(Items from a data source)
==========

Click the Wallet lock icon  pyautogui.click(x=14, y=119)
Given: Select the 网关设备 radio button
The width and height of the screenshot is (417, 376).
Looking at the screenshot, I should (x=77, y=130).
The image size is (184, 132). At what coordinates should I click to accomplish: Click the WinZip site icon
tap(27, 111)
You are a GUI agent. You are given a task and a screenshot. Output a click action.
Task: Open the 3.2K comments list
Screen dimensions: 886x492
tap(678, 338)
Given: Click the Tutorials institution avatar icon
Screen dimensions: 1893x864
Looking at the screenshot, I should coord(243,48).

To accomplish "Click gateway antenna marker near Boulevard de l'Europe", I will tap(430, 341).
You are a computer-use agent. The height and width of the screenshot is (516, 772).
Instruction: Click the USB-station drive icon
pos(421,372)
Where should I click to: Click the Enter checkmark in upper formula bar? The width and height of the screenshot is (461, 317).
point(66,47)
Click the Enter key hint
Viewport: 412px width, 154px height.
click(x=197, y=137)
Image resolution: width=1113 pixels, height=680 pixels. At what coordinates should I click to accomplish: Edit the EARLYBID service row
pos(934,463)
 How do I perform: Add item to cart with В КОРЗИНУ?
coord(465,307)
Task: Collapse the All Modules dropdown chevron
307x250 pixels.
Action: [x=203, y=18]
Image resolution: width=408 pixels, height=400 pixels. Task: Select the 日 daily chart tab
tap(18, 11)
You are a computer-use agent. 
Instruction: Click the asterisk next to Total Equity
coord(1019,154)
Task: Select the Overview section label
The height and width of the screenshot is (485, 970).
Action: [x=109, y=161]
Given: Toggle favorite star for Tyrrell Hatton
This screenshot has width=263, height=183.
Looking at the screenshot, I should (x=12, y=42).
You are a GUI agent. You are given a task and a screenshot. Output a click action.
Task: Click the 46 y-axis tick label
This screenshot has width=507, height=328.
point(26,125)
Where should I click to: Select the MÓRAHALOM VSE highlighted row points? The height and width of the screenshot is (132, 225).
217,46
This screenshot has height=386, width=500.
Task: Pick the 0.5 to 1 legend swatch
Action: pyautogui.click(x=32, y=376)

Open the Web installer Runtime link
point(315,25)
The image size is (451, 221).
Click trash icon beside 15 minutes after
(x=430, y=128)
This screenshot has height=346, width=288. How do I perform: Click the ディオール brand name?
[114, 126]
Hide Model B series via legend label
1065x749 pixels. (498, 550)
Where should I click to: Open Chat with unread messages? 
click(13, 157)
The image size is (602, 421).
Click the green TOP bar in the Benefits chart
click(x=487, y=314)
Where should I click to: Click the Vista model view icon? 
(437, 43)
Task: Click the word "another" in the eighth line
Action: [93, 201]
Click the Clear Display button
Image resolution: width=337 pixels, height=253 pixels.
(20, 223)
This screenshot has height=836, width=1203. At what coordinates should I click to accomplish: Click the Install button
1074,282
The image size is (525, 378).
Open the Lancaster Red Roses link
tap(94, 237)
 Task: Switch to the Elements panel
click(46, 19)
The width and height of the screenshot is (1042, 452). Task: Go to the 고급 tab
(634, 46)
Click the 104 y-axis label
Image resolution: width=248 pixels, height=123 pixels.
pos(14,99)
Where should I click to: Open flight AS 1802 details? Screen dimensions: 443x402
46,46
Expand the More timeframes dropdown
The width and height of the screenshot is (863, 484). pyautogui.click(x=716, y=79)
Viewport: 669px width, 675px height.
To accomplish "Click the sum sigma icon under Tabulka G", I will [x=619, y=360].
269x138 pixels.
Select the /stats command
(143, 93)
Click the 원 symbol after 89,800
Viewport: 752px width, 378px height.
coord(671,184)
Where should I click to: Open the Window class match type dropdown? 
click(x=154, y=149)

==========

**Task prompt:** Your task is to quote, without any alteration, the lines running from the top of the records to the line that holds "Task: Select the Overview section label", both included.

**Output below:**
Click the Wallet lock icon  pyautogui.click(x=14, y=119)
Given: Select the 网关设备 radio button
The width and height of the screenshot is (417, 376).
Looking at the screenshot, I should (x=77, y=130).
The image size is (184, 132). At what coordinates should I click to accomplish: Click the WinZip site icon
tap(27, 111)
You are a GUI agent. You are given a task and a screenshot. Output a click action.
Task: Open the 3.2K comments list
Screen dimensions: 886x492
tap(678, 338)
Given: Click the Tutorials institution avatar icon
Screen dimensions: 1893x864
Looking at the screenshot, I should coord(243,48).

To accomplish "Click gateway antenna marker near Boulevard de l'Europe", I will tap(430, 341).
You are a computer-use agent. The height and width of the screenshot is (516, 772).
Instruction: Click the USB-station drive icon
pos(421,372)
Where should I click to: Click the Enter checkmark in upper formula bar? The width and height of the screenshot is (461, 317).
point(66,47)
Click the Enter key hint
Viewport: 412px width, 154px height.
click(x=197, y=137)
Image resolution: width=1113 pixels, height=680 pixels. At what coordinates should I click to accomplish: Edit the EARLYBID service row
pos(934,463)
 How do I perform: Add item to cart with В КОРЗИНУ?
coord(465,307)
Task: Collapse the All Modules dropdown chevron
307x250 pixels.
Action: [x=203, y=18]
Image resolution: width=408 pixels, height=400 pixels. Task: Select the 日 daily chart tab
tap(18, 11)
You are a computer-use agent. 
Instruction: Click the asterisk next to Total Equity
coord(1019,154)
Task: Select the Overview section label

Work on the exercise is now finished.